Don Nerbas has produced a lively work capable of appealing to undergraduates and the general public, and he has done this by structuring his discussion around the lives of five individuals: New Brunswick entrepreneur Howard P. Robinson; politician-turned-businessman Charles Dunning; cpr President Sir Edward Beatty; automaker Sam McLaughlin; and the legendary entrepreneur-turned-central planner C.D. Howe. The book consists of chapter-length biographies, as well as an introduction and a conclusion. Although this approach raises the question of representativeness, it allows the author to present a more richly textured account.

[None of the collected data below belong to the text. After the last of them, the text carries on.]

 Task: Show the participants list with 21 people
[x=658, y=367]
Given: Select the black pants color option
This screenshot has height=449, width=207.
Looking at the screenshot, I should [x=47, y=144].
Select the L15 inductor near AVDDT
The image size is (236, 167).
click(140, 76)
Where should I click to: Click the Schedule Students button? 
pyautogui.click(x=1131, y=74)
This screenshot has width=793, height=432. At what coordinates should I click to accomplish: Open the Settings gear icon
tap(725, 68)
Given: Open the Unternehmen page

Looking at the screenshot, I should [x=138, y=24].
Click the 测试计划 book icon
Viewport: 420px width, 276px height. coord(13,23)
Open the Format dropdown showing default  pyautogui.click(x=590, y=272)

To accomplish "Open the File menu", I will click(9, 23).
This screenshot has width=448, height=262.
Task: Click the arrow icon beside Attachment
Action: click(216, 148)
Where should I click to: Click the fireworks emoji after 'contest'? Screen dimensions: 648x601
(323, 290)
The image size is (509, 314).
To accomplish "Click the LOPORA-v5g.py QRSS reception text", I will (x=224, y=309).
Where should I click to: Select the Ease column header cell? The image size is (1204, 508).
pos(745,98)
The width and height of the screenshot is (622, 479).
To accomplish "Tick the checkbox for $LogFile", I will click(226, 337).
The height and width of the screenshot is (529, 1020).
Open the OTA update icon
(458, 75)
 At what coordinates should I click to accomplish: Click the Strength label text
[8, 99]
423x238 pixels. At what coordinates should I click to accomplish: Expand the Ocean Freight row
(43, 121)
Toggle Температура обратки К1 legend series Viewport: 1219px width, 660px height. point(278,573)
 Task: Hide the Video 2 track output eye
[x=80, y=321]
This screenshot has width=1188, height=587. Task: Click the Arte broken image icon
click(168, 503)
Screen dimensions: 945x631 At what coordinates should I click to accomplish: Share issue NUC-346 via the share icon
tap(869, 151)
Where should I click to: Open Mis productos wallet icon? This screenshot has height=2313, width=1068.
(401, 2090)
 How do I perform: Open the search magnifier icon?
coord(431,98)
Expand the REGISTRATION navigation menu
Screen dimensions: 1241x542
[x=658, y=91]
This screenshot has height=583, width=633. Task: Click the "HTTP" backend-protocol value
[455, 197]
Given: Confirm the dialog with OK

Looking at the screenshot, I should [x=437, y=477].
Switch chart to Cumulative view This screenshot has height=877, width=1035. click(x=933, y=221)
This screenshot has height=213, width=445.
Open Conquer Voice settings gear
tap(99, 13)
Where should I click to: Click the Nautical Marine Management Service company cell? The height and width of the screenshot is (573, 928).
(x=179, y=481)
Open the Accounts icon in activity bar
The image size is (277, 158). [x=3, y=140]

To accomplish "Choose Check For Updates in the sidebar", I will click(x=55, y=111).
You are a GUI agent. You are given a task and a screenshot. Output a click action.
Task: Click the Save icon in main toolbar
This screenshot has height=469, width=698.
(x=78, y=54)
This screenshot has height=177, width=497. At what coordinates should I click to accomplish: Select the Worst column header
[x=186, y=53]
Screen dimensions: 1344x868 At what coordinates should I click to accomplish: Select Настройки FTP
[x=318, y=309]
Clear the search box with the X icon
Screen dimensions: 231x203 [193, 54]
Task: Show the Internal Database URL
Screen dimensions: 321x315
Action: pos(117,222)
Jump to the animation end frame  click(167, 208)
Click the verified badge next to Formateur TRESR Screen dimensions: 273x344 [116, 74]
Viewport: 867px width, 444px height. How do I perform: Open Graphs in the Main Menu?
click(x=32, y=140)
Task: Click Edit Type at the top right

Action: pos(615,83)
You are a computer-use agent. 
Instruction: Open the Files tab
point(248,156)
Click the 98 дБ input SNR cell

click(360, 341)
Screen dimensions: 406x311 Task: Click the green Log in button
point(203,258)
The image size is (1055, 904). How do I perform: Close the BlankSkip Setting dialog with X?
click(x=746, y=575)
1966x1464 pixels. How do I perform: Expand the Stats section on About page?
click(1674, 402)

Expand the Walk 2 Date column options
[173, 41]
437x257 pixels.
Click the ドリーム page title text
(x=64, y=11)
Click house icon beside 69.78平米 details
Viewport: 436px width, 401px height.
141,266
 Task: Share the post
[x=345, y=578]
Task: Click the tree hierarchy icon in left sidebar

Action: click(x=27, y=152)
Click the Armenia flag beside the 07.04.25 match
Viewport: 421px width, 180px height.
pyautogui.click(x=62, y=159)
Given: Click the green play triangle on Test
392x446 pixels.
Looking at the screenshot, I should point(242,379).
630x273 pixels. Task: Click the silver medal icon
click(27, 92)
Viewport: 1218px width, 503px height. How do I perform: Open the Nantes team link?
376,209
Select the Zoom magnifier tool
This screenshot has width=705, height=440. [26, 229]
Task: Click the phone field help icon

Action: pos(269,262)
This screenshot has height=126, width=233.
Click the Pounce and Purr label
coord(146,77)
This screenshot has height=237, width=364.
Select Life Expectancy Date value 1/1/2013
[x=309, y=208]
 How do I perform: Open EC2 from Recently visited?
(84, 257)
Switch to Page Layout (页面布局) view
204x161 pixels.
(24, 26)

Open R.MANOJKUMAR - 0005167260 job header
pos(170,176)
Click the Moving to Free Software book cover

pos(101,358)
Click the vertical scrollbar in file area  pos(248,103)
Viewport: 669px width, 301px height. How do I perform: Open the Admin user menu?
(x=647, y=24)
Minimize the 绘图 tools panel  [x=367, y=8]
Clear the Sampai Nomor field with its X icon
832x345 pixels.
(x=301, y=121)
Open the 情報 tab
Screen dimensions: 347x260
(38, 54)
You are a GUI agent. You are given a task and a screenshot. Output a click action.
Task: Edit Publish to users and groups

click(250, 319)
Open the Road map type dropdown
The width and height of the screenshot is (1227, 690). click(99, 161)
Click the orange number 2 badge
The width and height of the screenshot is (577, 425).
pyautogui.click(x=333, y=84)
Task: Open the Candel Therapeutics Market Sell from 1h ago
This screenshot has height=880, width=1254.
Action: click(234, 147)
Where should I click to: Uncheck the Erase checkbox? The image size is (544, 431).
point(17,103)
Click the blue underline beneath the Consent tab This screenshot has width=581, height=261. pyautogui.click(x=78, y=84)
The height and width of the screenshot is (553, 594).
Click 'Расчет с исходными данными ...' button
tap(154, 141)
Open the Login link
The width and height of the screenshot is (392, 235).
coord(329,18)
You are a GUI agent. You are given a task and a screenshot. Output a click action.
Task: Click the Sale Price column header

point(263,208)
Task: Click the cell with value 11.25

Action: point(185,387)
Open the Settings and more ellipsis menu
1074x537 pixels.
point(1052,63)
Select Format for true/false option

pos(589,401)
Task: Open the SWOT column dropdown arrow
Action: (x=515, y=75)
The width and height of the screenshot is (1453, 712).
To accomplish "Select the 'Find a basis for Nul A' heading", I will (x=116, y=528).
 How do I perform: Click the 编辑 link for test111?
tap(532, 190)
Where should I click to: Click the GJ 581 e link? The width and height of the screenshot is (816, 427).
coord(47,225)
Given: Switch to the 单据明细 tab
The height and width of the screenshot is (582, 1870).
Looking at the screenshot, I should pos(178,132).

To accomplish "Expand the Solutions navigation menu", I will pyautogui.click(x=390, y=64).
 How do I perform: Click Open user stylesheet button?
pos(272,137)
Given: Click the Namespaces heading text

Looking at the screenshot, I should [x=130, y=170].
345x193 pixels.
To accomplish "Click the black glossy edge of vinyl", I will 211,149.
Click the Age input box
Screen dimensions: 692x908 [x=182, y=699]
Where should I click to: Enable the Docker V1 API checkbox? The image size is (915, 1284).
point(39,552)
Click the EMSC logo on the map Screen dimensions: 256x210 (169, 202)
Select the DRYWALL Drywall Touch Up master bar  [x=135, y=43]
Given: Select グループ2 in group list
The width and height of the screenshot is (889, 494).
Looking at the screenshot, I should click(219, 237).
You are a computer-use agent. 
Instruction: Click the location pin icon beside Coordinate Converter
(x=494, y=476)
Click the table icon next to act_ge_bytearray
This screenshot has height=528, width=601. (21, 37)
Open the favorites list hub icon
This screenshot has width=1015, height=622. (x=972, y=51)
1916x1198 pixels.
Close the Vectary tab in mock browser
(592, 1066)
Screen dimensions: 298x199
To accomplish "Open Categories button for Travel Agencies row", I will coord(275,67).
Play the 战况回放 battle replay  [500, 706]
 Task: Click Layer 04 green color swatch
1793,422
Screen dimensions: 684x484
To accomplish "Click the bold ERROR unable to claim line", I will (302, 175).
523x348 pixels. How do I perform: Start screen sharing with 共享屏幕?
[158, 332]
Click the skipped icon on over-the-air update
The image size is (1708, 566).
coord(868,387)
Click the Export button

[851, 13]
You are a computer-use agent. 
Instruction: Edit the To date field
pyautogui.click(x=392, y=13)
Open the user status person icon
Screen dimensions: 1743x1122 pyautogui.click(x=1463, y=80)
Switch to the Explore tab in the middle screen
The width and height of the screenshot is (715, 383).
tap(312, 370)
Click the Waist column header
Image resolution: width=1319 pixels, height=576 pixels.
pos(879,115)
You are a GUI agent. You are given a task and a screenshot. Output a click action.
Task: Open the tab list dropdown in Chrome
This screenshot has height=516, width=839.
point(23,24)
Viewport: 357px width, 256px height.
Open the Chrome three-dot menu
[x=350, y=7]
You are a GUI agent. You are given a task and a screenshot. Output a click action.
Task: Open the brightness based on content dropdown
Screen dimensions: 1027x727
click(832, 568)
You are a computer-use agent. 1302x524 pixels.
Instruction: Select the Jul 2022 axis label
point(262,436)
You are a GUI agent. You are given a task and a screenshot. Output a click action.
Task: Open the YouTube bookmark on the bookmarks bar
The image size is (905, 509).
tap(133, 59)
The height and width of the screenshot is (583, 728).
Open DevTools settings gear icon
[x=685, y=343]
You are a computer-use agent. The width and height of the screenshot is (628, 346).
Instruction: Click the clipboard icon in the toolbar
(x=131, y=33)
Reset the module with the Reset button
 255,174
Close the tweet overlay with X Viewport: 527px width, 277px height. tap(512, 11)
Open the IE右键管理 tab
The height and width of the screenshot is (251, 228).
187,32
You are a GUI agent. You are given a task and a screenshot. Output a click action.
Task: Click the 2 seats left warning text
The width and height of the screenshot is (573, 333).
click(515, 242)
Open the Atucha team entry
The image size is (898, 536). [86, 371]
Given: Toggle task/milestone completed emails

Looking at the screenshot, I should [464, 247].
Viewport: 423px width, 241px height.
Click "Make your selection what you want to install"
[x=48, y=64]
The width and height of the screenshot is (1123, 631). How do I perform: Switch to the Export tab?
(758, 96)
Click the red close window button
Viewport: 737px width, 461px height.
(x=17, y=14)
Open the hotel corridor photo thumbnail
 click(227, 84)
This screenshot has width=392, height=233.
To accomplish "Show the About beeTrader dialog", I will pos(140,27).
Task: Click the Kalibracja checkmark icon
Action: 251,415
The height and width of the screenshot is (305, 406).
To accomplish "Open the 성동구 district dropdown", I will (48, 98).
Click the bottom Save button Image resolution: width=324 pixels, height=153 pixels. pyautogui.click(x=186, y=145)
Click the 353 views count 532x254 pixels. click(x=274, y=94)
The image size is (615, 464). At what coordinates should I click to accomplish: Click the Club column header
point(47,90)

Nerbas shows that Canadian big business was indeed in a crisis during this period. Prior to the First World War, the hegemony of private enterprise in Canadian society had gone largely unchallenged, notwithstanding the emergence of social-democratic movements in various parts of the country and the odd nationalized railway. There was no income tax, a minimal welfare state, and very limited rights to collective bargaining. In some ways, Canada was a businessman’s paradise. After 1914, Canadian politics became more social democratic, [End Page 287] thanks to the rise of left-wing parties and the adoption of collectivist policies by both main parties. These collectivist policies included the nationalization of two transcontinentals by the Borden government and the introduction of old age pensions by Mackenzie King in the late 1920s. The challenge was increasingly to see whether the mixed economy could be managed in the interests of business.

Nerbas suggests that many Canadian businessmen also came to express skepticism about democracy, largely because they feared that the post-1920 political regime of near universal suffrage was leading the country toward social democracy – a threat to profits and the economic status quo. In the 1930s, many businessmen supported the creation of a national government that would include the Liberals and the Conservatives. The thinking was that a less competitive political marketplace would result in the implementation of “sensible” (i.e., conservative) economic policies. These proposals for a national government were obviously inspired by the coalition government formed in Britain in 1931. Nerbas demonstrates that this mildly anti-democratic attitude was widespread within the Canadian business elite. One of the businessmen quoted by Nerbas appears to have even seen some value in Franco’s right-wing dictatorship, but one gets the impression that Robinson was taking skepticism about universal suffrage to an idiosyncratic extreme, one few Canadian businessmen would have supported.

The publication of this book is an encouraging sign that business history, or at least the political history of business, is renascent in Canada. The exciting new centre for Canadian business history at the University of Toronto’s Rotman School of Management played a role in the publication of this book. Moreover, this study, based on extensive archival research, fills an important lacuna in Canadian historiography. There are numerous works on how big business in the United States fought back against the New Deal and then funded a conservative counter-revolution in the late twentieth century. There are similar works on how businessmen in the United Kingdom responded to the rise of the welfare state and later subsidized the diffusion of neoliberal ideas. Sadly, we have few equivalent works on Canada. One hopes this book will stimulate additional research in this area.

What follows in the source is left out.